Devo avisar que este Livro de Andanças não é um livro de viagens no sentido
corrente da expressão. É aquilo a que poderíamos chamar uma partitura de sentimentos colhidos e recordados
na imensa pauta da geografia percorrida. Muitos trechos deste livro foram escritos assim como quem pega
num violão e diz: deixa cá ver se ainda consigo tirar aquela balada...
O livro não tem datas nem
trajectos marcados à unha nos mapas de toda a gente. Também não arrasta para a rua o recheio dos museus,
a história das catedrais ou tenta encaixilhar deslumbramentos que nem Deus conseguiu meter nos limites
de uma paisagem. E não é, de maneira alguma, um livro de memórias escritas de uma assentada, assim como
quem precisou de erguer, em tempo marcado, uma obra de empreitada. Foi escrito ao longo dos últimos trinta
anos, com páginas de há poucos meses e páginas de há muito tempo.

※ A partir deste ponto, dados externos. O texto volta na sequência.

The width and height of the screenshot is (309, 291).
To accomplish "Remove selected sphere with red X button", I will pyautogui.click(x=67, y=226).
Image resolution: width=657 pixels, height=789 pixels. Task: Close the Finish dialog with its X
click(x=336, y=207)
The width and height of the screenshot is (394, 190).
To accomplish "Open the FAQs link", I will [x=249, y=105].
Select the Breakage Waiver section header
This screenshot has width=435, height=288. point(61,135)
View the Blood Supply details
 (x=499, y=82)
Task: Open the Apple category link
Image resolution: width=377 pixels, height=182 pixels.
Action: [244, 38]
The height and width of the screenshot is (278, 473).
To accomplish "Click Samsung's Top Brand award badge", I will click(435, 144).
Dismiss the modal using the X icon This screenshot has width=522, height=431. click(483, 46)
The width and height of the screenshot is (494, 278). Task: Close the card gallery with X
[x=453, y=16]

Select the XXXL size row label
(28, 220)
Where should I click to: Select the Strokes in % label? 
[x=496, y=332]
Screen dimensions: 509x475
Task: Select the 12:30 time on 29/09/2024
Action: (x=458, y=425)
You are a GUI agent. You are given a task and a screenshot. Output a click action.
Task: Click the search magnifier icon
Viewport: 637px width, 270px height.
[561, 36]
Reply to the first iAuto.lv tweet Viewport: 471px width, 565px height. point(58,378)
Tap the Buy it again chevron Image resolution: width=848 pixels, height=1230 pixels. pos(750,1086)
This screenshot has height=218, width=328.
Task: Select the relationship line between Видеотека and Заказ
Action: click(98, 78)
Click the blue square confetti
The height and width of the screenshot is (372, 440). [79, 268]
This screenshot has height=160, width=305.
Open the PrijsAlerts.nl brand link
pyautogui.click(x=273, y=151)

Escritas umas na pausa do regresso,
outras em plena viagem, à mesa dos cafés, na insónia dos hotéis ou ditadas a minha mulher, ao volante
do automóvel. Ao escrever este Livro de Andanças, nunca deixei que o descritivo dominasse o sentimental.
Viagem é sentimento.
Quem não sentiu, não viajou. No regresso ao sofá de todo o ano, não devemos
encontrar o tédio que não disse adeus de sorriso frouxo. Houve cidades, como Londres, onde a imensidão
me diluiu. Outras, onde o tempo foi tão pouco que só deu para me espantar. Olá, Paris ! Hei-de voltar
sem calendário. Juro! Outras, ainda, como o nosso Funchal e o Mónaco de Rainier, de uma beleza tão imediata
que me deixaram apenas guloso como um garoto deslumbrado diante de uma sugestiva tampa de caixa de bombons.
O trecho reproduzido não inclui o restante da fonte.